Goal: Reproduce word for word the lines from the one containing "Image resolution: width=1920 pixels, height=1080 pixels. Find" through the last line.

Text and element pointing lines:
-*-*-

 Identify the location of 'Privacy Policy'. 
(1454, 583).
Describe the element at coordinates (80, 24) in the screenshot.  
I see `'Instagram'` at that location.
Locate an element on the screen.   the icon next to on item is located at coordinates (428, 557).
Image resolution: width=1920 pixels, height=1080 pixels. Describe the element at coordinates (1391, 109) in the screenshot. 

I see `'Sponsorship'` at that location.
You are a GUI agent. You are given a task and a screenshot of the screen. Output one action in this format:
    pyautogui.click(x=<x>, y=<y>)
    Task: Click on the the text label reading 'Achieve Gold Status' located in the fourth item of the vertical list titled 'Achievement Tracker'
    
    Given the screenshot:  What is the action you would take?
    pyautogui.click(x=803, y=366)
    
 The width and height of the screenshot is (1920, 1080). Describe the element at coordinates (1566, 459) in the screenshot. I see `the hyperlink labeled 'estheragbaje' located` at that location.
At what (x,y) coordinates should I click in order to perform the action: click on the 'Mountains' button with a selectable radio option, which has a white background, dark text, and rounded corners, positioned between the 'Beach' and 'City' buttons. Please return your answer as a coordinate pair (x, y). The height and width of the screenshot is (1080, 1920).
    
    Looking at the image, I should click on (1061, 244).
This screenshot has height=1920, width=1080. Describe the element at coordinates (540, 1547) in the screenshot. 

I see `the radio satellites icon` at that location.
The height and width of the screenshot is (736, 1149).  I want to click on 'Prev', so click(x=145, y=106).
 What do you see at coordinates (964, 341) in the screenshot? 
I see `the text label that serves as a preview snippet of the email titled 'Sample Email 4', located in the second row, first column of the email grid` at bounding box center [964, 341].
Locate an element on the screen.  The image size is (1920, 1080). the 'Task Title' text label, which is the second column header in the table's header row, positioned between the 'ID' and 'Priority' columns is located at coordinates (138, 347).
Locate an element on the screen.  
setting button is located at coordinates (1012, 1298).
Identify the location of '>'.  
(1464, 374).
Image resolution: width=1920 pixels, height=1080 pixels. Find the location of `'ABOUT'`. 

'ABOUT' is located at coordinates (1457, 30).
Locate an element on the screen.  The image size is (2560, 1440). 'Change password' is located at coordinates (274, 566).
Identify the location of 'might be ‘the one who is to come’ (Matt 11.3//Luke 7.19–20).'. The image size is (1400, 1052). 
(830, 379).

-*-*-

Task result:
Image resolution: width=1920 pixels, height=1080 pixels. Find the location of `'ABOUT'`. 

'ABOUT' is located at coordinates (1457, 30).
Locate an element on the screen.  The image size is (2560, 1440). 'Change password' is located at coordinates (274, 566).
Identify the location of 'might be ‘the one who is to come’ (Matt 11.3//Luke 7.19–20).'. The image size is (1400, 1052). 
(830, 379).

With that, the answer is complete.